begin Exercise material

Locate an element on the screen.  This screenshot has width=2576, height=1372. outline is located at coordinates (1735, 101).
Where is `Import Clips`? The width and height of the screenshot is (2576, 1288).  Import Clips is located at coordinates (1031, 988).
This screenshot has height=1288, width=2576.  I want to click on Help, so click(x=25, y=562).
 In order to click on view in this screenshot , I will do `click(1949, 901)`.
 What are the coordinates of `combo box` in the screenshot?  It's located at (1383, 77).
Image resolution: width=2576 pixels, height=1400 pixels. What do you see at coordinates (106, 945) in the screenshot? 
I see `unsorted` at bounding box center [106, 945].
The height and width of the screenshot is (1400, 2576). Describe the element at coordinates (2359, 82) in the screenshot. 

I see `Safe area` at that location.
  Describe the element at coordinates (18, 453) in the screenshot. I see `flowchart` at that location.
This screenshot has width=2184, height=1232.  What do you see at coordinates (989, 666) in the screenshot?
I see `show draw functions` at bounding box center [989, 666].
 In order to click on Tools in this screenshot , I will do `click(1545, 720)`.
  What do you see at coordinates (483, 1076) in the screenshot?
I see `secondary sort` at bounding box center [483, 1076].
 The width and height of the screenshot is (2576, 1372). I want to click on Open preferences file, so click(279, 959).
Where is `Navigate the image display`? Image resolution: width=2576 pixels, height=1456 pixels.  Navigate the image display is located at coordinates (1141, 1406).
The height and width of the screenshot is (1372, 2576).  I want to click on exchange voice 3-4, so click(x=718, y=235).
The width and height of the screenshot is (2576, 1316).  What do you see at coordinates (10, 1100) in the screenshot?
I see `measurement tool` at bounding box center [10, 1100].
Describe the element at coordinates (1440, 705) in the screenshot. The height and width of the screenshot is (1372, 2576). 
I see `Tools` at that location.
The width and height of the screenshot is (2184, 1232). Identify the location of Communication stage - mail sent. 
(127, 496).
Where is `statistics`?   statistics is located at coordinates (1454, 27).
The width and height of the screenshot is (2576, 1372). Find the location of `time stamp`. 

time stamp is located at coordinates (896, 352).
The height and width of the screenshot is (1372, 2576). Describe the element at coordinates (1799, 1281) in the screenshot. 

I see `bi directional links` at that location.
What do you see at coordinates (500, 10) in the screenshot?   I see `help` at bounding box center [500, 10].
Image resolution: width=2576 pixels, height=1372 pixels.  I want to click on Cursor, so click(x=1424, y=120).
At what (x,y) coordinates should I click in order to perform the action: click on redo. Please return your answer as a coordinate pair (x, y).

end Exercise material

■ **Requirement**: Could you write out all of the records above, line for line and character for character, with nothing left out or altered?

■ **Exercise response**:
Locate an element on the screen.  This screenshot has width=2576, height=1372. outline is located at coordinates (1735, 101).
Where is `Import Clips`? The width and height of the screenshot is (2576, 1288).  Import Clips is located at coordinates (1031, 988).
This screenshot has height=1288, width=2576.  I want to click on Help, so click(x=25, y=562).
 In order to click on view in this screenshot , I will do `click(1949, 901)`.
 What are the coordinates of `combo box` in the screenshot?  It's located at (1383, 77).
Image resolution: width=2576 pixels, height=1400 pixels. What do you see at coordinates (106, 945) in the screenshot? 
I see `unsorted` at bounding box center [106, 945].
The height and width of the screenshot is (1400, 2576). Describe the element at coordinates (2359, 82) in the screenshot. 

I see `Safe area` at that location.
  Describe the element at coordinates (18, 453) in the screenshot. I see `flowchart` at that location.
This screenshot has width=2184, height=1232.  What do you see at coordinates (989, 666) in the screenshot?
I see `show draw functions` at bounding box center [989, 666].
 In order to click on Tools in this screenshot , I will do `click(1545, 720)`.
  What do you see at coordinates (483, 1076) in the screenshot?
I see `secondary sort` at bounding box center [483, 1076].
 The width and height of the screenshot is (2576, 1372). I want to click on Open preferences file, so click(279, 959).
Where is `Navigate the image display`? Image resolution: width=2576 pixels, height=1456 pixels.  Navigate the image display is located at coordinates (1141, 1406).
The height and width of the screenshot is (1372, 2576).  I want to click on exchange voice 3-4, so click(x=718, y=235).
The width and height of the screenshot is (2576, 1316).  What do you see at coordinates (10, 1100) in the screenshot?
I see `measurement tool` at bounding box center [10, 1100].
Describe the element at coordinates (1440, 705) in the screenshot. The height and width of the screenshot is (1372, 2576). 
I see `Tools` at that location.
The width and height of the screenshot is (2184, 1232). Identify the location of Communication stage - mail sent. 
(127, 496).
Where is `statistics`?   statistics is located at coordinates (1454, 27).
The width and height of the screenshot is (2576, 1372). Find the location of `time stamp`. 

time stamp is located at coordinates (896, 352).
The height and width of the screenshot is (1372, 2576). Describe the element at coordinates (1799, 1281) in the screenshot. 

I see `bi directional links` at that location.
What do you see at coordinates (500, 10) in the screenshot?   I see `help` at bounding box center [500, 10].
Image resolution: width=2576 pixels, height=1372 pixels.  I want to click on Cursor, so click(x=1424, y=120).
At what (x,y) coordinates should I click in order to perform the action: click on redo. Please return your answer as a coordinate pair (x, y).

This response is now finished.